Il mantenimento di una classificazione medica ormai superata comporta inevitabilmente una minore informazione sanitaria diffusa tra la popolazione e, dunque, una minore motivazione a prendersi cura della propria salute.
Ad esempio, gli italiani nel complesso spendono in Salute solo l'8,9% del PIL, a differenza di Germania (12.9%), Francia (12,3%) o Regno Unito (10,9%) ed il problema non è la spesa pubblica statale (superiore agli altri paesi), bensì la scarsa previdenza degli italiani nell'assicurarsi.
Soprattutto, una classificazione medica comporta il mantenimento di una divisione dei compiti fondata sulle conoscenze degli Anni '70, cioè qualifiche troppo generiche (infermiere, medico di medicina generale, specialista) rispetto a quelle degli altri paesi avanzati.
Ad esempio, il sistema anglosassone che distingue i vari ruoli in Healthcare Assistants, Registered Nurses, Specialist Nurses/Advanced Practitioners, Foundation Doctors, Specialty Registrars, fino ai vertici con Consultants e GPs,
La genericità delle funzioni delle singole figure professionali a sua volta è alla base dei tempi di attesa per diagnosi, trattamenti e interventi clinici, spesso superiori agli standard raccomandati dall’Organizzazione Mondiale della Sanità (OMS).
Secondo il rapporto del Ministero della Salute del 2022, circa il 35% dei pazienti italiani si trova in condizioni di attesa superiore ai 60 giorni per prestazioni diagnostiche o terapeutiche.

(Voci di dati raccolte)
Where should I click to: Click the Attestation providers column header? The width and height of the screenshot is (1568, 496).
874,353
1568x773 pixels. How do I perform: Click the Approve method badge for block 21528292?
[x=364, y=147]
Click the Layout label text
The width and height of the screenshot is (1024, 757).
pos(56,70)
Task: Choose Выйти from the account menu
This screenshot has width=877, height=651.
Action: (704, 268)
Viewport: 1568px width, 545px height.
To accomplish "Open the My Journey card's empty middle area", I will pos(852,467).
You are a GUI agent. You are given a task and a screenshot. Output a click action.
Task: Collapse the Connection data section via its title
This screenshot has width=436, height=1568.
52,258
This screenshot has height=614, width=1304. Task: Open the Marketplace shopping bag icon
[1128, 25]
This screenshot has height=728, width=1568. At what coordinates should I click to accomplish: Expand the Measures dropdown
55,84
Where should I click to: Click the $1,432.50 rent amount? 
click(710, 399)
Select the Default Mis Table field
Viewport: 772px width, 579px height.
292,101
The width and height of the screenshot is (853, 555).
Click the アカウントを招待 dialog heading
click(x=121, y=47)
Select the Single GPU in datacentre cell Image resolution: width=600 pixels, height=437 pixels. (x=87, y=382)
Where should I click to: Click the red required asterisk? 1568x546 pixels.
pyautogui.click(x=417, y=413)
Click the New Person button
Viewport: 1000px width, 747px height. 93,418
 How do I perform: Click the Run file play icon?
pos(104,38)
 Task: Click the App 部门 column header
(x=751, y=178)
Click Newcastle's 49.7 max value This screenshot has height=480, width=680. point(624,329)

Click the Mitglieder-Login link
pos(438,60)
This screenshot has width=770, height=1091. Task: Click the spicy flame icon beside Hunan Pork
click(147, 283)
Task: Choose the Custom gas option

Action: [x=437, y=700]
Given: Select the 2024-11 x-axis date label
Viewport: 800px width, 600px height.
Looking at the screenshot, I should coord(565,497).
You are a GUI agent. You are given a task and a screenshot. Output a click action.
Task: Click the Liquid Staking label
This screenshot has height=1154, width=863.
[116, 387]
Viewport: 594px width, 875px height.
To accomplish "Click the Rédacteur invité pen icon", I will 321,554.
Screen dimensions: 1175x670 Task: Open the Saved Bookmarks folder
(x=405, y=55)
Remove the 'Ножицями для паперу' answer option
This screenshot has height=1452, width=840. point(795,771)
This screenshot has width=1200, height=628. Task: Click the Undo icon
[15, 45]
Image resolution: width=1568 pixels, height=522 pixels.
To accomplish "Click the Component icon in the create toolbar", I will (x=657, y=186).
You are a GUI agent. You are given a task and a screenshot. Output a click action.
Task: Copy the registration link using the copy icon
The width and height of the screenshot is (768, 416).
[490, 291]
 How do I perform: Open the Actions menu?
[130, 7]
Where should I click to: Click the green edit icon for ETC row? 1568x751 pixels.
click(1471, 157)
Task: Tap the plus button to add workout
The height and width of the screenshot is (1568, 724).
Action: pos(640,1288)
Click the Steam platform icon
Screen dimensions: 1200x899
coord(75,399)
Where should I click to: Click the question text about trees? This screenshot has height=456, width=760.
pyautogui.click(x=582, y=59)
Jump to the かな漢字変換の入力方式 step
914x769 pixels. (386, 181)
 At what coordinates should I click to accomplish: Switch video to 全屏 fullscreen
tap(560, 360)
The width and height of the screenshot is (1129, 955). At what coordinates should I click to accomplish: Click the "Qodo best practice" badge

Attività da svolgere:
1 - Riscrivi in forma più breve il paragrafo del testo di lettura che inizia con «Soprattutto, una classificazione medica», conservandone i fatti principali.
2 - Riproduci alla lettera il passo del testo di lettura che comincia con «Ad esempio, gli» e finisce con «degli italiani nell'assicurarsi.».

Risposte alle attività:
1 - Una classificazione medica mantiene una divisione dei compiti basata sulle conoscenze degli Anni '70, con qualifiche troppo generiche (infermiere, medico di medicina generale, specialista) rispetto a quelle degli altri paesi avanzati.

2 -
Ad esempio, gli italiani nel complesso spendono in Salute solo l'8,9% del PIL, a differenza di Germania (12.9%), Francia (12,3%) o Regno Unito (10,9%) ed il problema non è la spesa pubblica statale (superiore agli altri paesi), bensì la scarsa previdenza degli italiani nell'assicurarsi.